*** Data section Section Begins ***

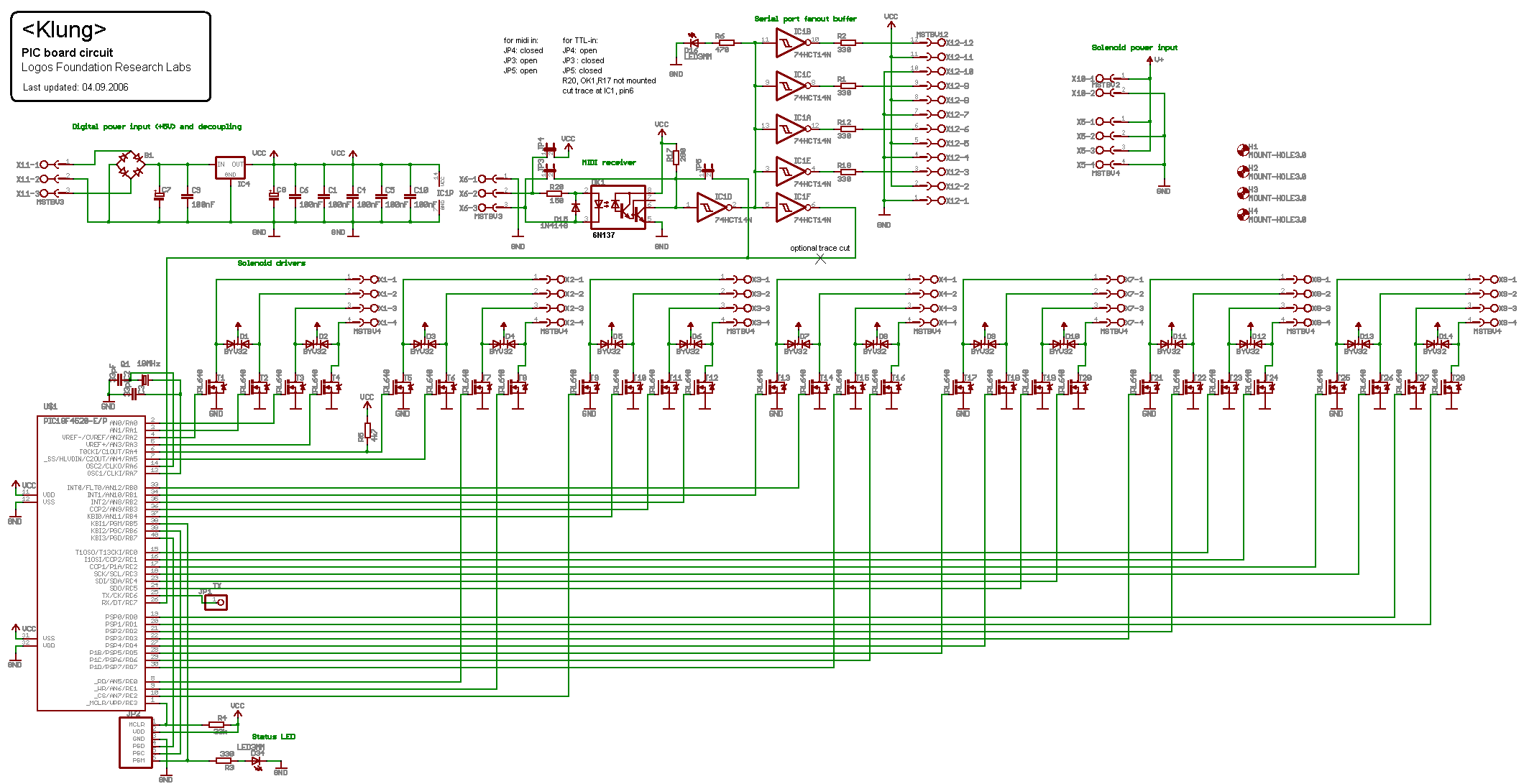Screen dimensions: 1524x784
Task: Select the IC1D Schmitt inverter symbol
Action: 711,207
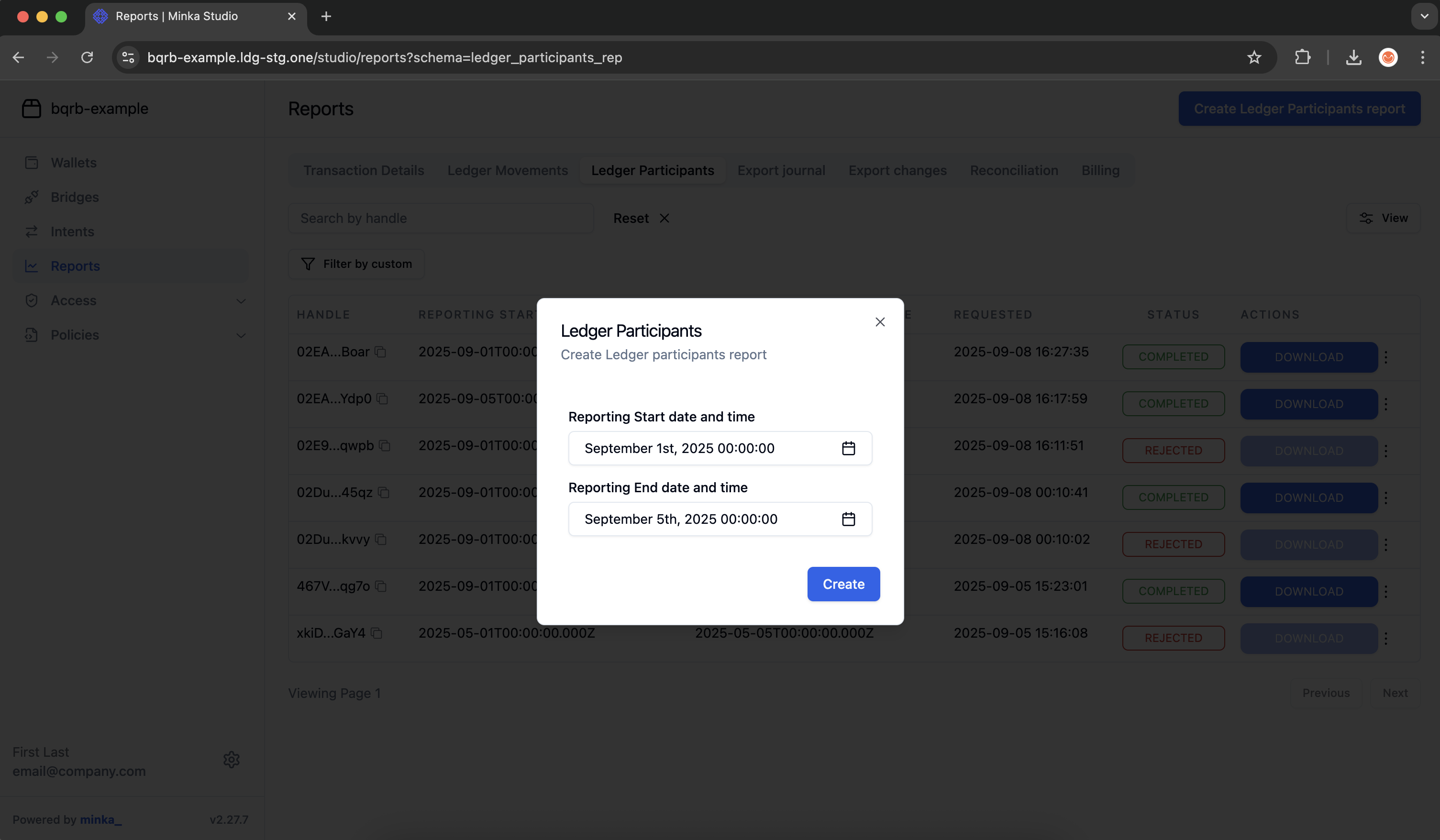Expand the Policies sidebar section
Image resolution: width=1440 pixels, height=840 pixels.
(x=241, y=335)
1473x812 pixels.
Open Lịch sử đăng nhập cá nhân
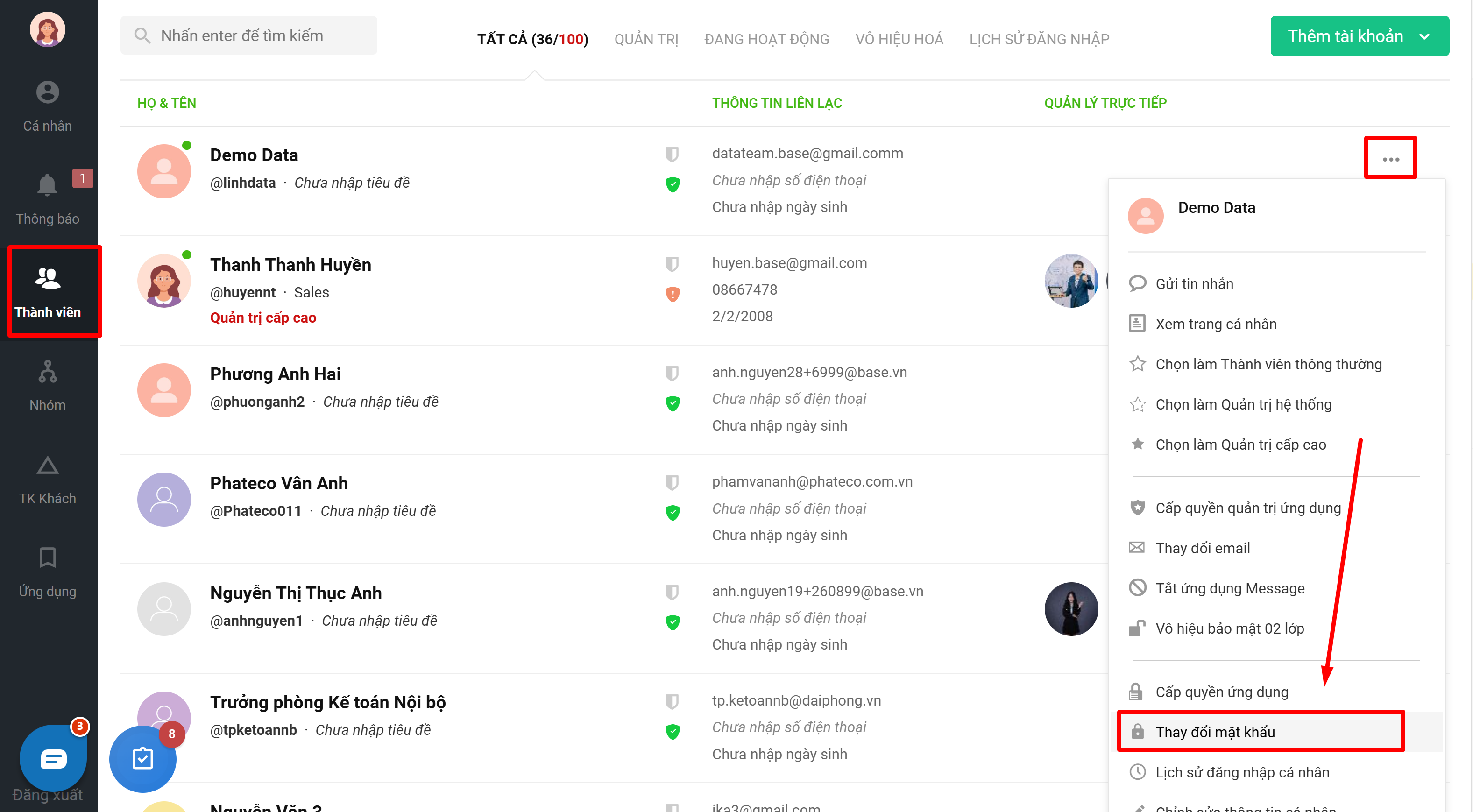[x=1242, y=772]
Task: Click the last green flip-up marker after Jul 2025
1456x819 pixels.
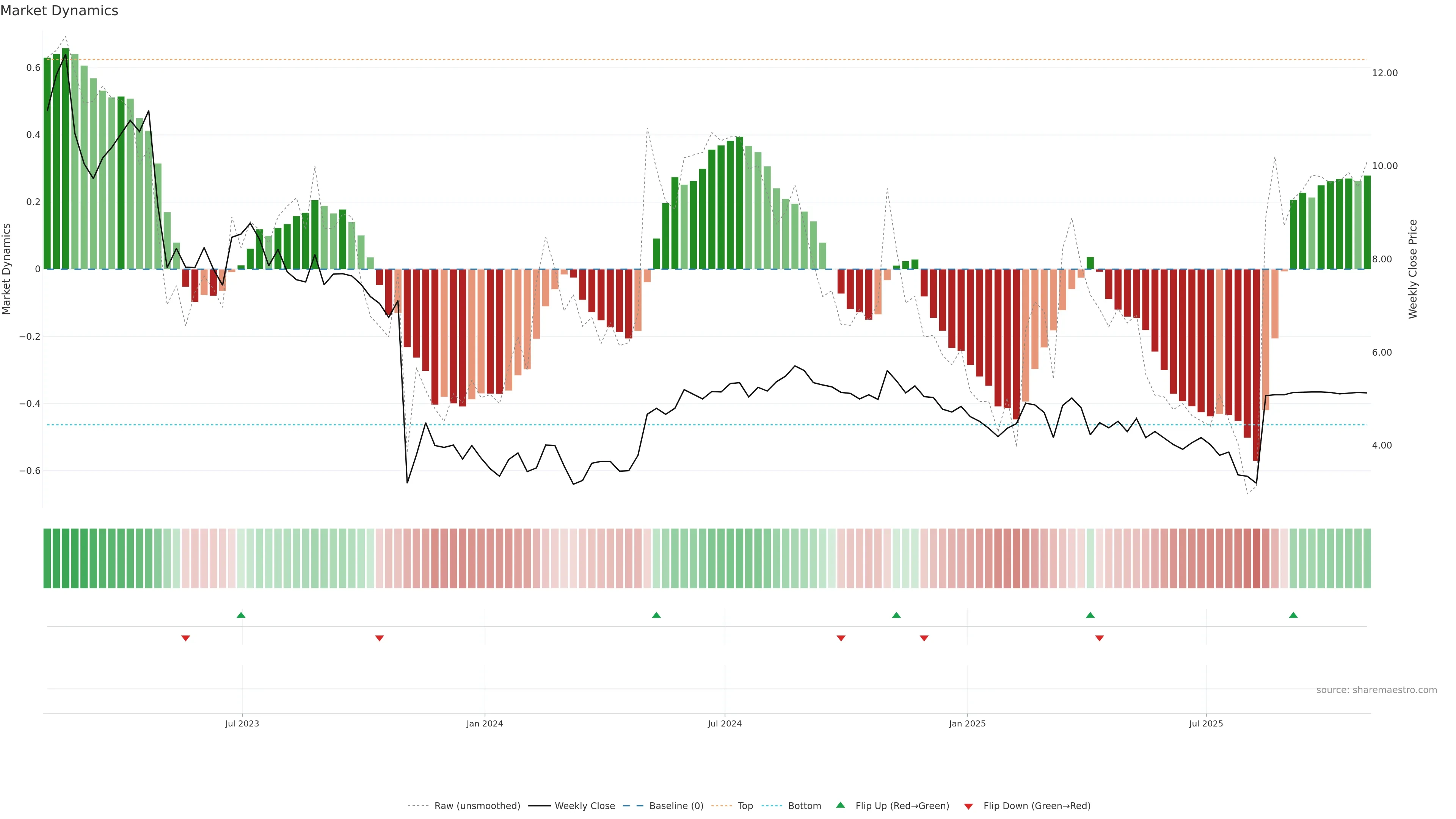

*** Data section Section Ends ***

- What the exercise asks:
Excluding pictures, copy exactly the lines from the line containing "Open Lịch sử đăng nhập cá nhân" through the last line of the data, inclusive.

- Answer space:
Open Lịch sử đăng nhập cá nhân
[x=1242, y=772]
Task: Click the last green flip-up marker after Jul 2025
1456x819 pixels.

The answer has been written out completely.